TASK DESCRIPTION
When you spot the word "Locate" in a line of the data below, copy that line.

RECORDS PROVIDED

= Beginning of Section =

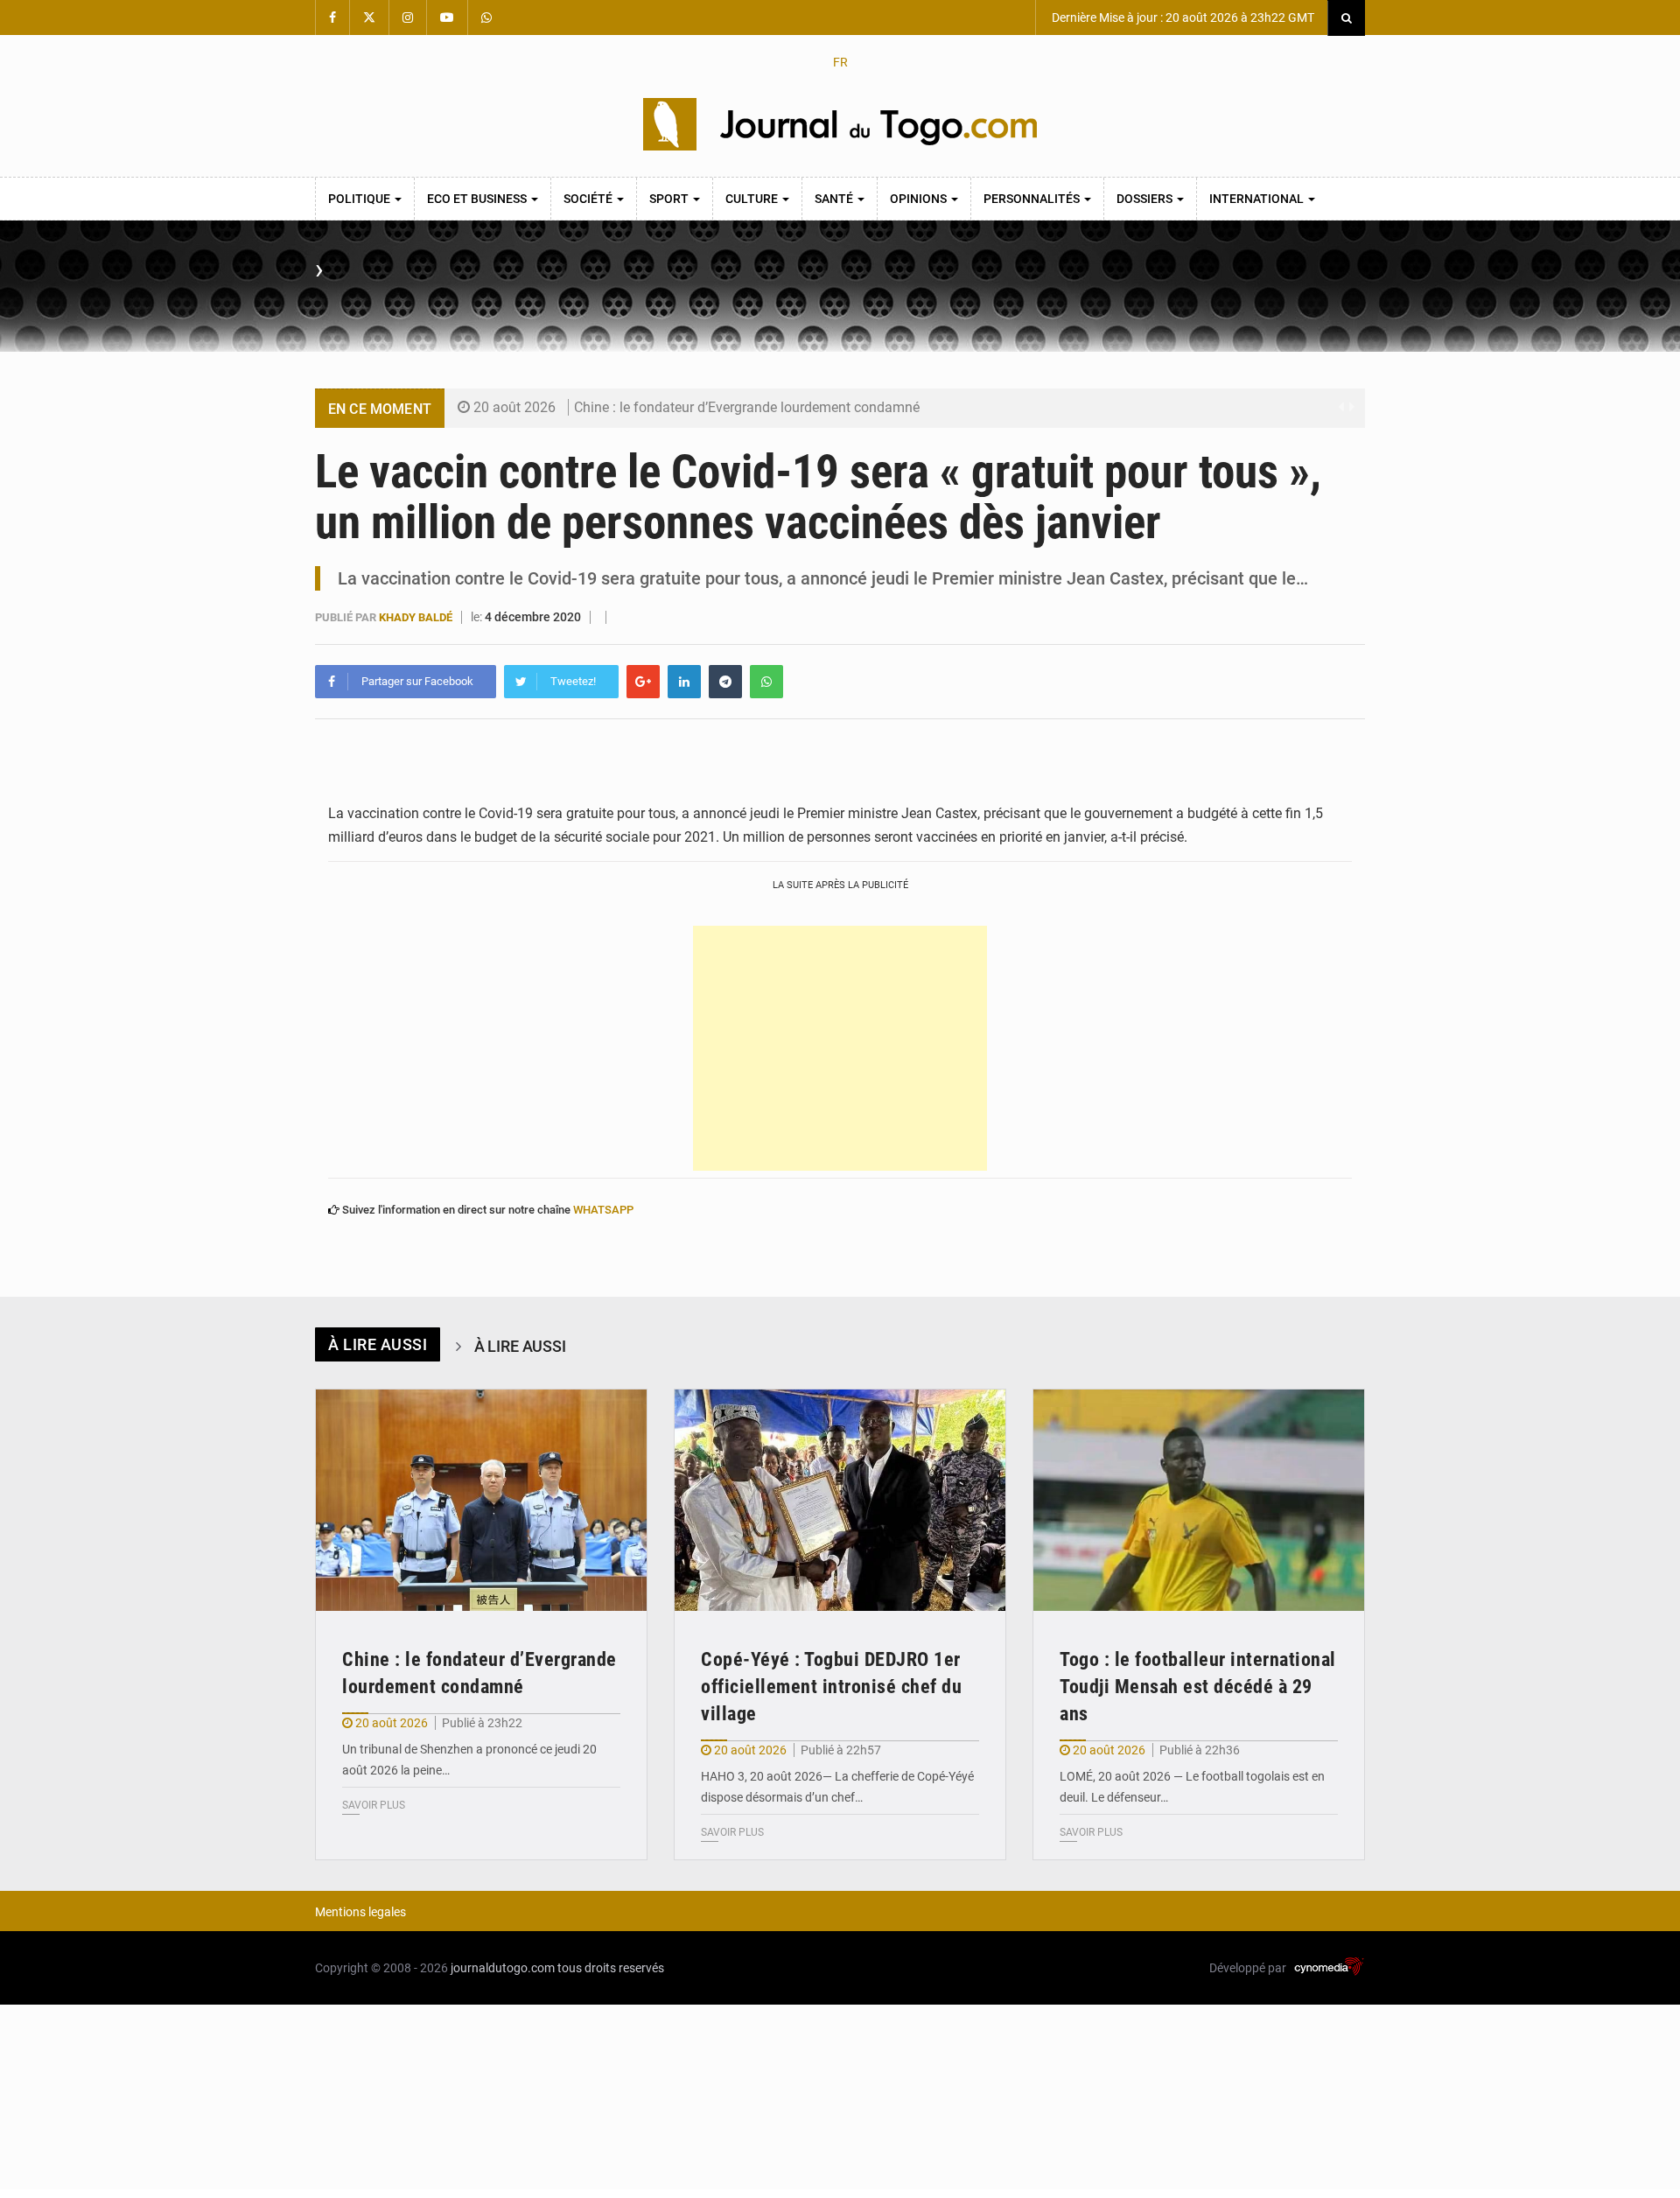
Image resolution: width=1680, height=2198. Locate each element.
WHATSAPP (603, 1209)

= End of Section =
= Beginning of Section =

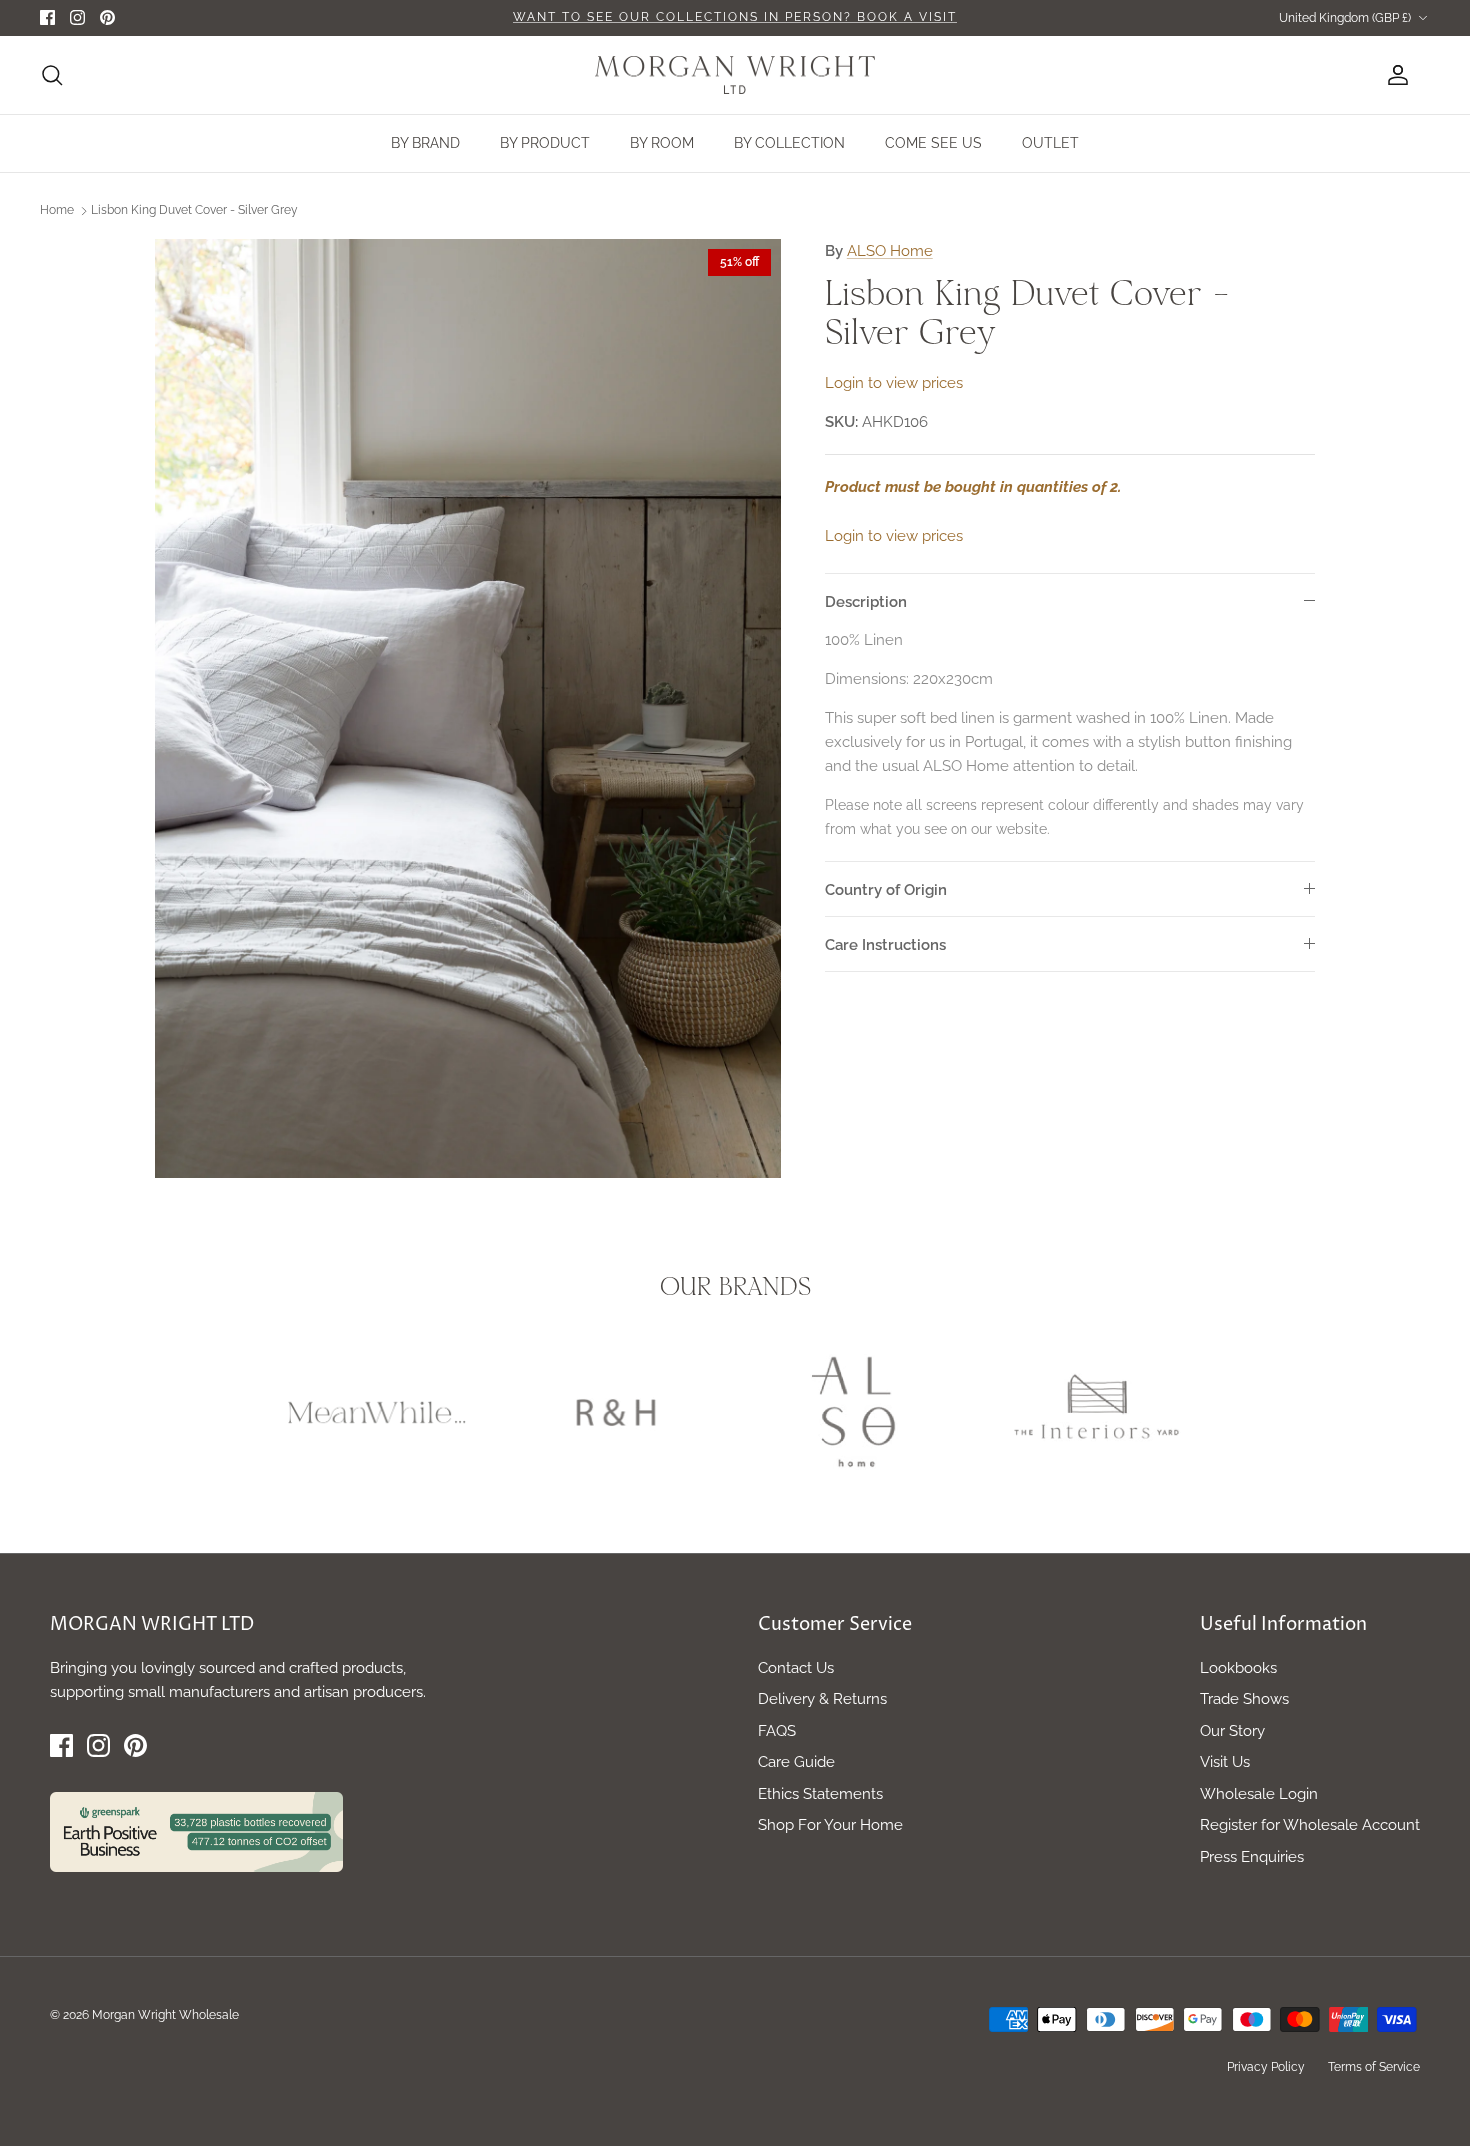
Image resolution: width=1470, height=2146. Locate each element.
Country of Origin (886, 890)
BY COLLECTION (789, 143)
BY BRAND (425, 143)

= End of Section =
= Beginning of Section =

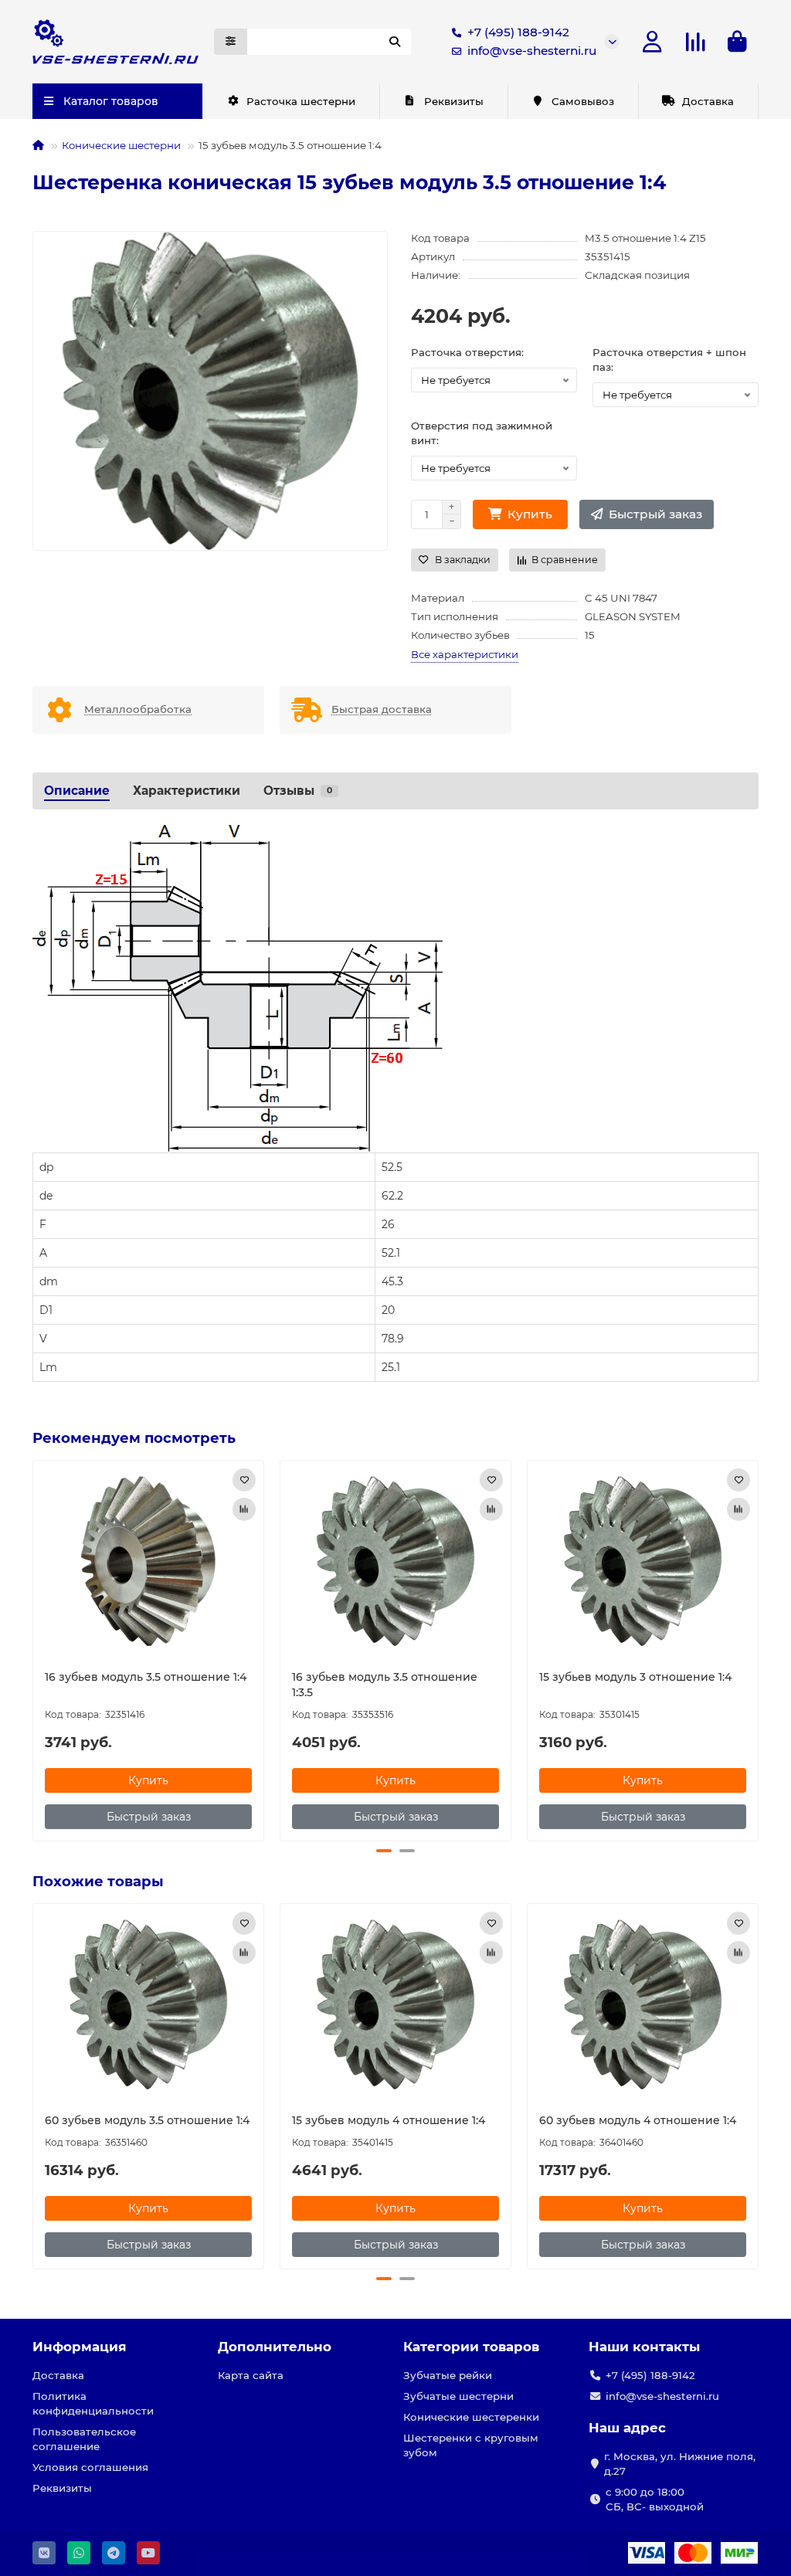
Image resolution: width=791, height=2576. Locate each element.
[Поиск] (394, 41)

= End of Section =

THE ANSWER
Image resolution: width=1680, height=2198. Locate each element.
Image resolution: width=1470, height=2146. Locate each element.
Image resolution: width=791, height=2576. Locate each element.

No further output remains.